FIG. 1 is a block diagram of a conventional integrated circuit memory device (e.g., DRAM device). As illustrated, the memory device includes control logic 80, an internal power supply voltage generator 90, a row address buffer 10, a column address buffer 20, a row decoder 30, a memory cell array 50, a sense amplifier 60, a column decoder 40, a data input buffer 70a and a data output buffer 70b. As illustrated by FIGS. 1-2, the internal power supply voltage generator 90 generates an internal supply voltage signal AIVC in response to an external supply voltage signal EVC. In particular, the internal power supply voltage generator 90 operates to actively pull up signal line AIVC when signal line PAIVCE is set to a logic 1 level, however, when signal line PAIVCE is set to a logic 0 level, the internal power supply voltage generator 90 does not supply pull-up current to signal line AIVC. The logic 1 pulse width of signal PAIVCE is typically directly related to the active pulse width of the row address strobe signal /RAS. As illustrated by FIG. 2, increases in the external supply voltage EVC above a predetermined clamping level (e.g., 2.5 volts) will not result in further corresponding increases in the magnitude of the signal provided to signal line AIVC.

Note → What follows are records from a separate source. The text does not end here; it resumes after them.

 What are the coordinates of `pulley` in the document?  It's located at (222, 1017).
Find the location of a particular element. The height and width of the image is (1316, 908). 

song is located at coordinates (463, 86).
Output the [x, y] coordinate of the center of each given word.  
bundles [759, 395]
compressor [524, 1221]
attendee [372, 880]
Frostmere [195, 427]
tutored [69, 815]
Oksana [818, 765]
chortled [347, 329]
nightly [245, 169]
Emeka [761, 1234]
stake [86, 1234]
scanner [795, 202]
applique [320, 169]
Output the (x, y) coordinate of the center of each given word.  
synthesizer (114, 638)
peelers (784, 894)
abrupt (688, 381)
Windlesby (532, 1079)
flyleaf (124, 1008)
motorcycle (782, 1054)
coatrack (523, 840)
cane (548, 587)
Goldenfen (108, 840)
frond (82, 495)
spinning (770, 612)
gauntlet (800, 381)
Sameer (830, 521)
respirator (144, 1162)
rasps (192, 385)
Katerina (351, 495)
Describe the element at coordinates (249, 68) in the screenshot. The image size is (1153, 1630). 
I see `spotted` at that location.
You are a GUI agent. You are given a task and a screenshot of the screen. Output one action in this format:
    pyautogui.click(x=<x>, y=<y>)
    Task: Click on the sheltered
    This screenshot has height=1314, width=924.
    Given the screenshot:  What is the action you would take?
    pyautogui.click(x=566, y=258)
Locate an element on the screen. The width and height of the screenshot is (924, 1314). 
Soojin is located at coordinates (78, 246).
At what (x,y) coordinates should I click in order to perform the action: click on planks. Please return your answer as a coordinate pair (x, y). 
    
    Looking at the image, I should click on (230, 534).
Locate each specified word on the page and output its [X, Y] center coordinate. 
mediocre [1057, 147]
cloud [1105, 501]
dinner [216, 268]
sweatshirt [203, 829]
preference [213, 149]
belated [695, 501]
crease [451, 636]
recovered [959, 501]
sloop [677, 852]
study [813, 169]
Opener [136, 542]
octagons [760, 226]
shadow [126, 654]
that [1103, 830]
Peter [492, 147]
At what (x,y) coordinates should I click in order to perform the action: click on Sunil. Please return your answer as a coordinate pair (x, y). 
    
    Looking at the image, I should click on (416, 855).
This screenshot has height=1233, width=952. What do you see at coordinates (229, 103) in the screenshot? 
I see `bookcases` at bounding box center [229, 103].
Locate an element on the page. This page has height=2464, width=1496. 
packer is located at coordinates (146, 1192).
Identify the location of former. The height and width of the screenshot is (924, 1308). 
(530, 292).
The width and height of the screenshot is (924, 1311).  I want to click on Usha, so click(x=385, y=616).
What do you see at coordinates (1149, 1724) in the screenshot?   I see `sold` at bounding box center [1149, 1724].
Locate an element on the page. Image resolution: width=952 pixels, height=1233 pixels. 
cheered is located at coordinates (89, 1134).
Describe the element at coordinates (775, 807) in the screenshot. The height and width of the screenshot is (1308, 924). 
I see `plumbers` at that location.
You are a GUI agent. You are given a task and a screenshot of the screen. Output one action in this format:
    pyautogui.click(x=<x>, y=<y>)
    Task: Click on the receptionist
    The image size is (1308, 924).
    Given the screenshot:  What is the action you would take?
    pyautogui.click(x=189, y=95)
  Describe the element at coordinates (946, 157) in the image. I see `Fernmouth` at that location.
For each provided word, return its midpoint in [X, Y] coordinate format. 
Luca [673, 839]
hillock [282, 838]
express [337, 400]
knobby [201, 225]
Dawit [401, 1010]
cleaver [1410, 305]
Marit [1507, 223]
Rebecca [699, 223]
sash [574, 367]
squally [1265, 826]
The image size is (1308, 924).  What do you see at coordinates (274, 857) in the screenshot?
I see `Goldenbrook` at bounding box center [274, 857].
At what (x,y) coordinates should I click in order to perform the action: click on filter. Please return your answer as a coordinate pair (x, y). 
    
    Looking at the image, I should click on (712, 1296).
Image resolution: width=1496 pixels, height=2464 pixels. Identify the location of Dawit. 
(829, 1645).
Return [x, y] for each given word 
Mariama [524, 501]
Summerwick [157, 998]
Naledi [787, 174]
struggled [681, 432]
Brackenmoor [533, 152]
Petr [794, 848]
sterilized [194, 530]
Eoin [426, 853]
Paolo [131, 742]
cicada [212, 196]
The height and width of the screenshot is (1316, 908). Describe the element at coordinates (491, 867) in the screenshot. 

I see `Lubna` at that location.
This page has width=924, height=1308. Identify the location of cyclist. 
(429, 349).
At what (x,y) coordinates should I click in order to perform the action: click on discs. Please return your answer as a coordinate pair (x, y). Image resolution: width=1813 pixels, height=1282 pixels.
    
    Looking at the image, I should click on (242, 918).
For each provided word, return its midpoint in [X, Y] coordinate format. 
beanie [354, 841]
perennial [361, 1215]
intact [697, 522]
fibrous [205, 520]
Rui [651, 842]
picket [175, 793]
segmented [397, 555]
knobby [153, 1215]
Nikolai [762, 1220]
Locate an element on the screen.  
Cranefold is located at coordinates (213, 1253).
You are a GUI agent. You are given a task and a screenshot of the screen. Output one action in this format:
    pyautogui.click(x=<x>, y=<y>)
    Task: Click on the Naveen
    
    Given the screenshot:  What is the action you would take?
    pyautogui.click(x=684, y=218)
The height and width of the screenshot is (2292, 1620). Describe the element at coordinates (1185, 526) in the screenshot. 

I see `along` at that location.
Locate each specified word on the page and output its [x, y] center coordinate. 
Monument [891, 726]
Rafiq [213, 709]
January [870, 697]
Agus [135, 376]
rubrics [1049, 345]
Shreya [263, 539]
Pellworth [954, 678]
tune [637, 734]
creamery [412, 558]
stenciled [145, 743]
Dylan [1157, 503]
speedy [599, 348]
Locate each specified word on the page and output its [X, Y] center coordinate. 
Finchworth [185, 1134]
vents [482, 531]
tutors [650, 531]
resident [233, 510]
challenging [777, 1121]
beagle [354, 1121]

Referring now to FIG. 3, an operation to read data from a memory cell within the array 50 includes the step of driving a corresponding word line WL to an active level (i.e., logic 1 level). In response, charge from within the memory cell will be transferred to a corresponding bit line BL and the bit line will rise slightly in potential. If the sense amplifier 60 is active (LANG=1, LAPG=0), the sense amplifier will use current provided by signal line AIVC to amplify and drive the differential bit lines BL and /BL to opposite logic levels, as illustrated. During this amplification operation, the voltage level on signal line AIVC may drop. Moreover, because the internal power supply voltage generator 90 may only operate to actively pull-up signal line AIVC while signal line PAIVCE is at a logic 1 level, the signal line AIVC may not return to a voltage level of 2.5 volts at the time the signal line PAIVCE transitions from 1-0. The reduction is illustrated by the amount ".DELTA.V". If this happens, the differential bit lines may not be driven to their full rail-to-rail levels and the reliability of data restore operations (when charge is transferred back into the selected memory cells to restore the data therein) may be reduced. This likelihood of reduced reliability may also be increased if the duration of the active row address strobe signal /RAS is decreased to achieve higher frequency of operation. Thus, notwithstanding attempts to develop more highly integrated memory devices, there continues to be a need for memory devices that can be more reliable when operating at relatively low voltage levels and at high frequencies.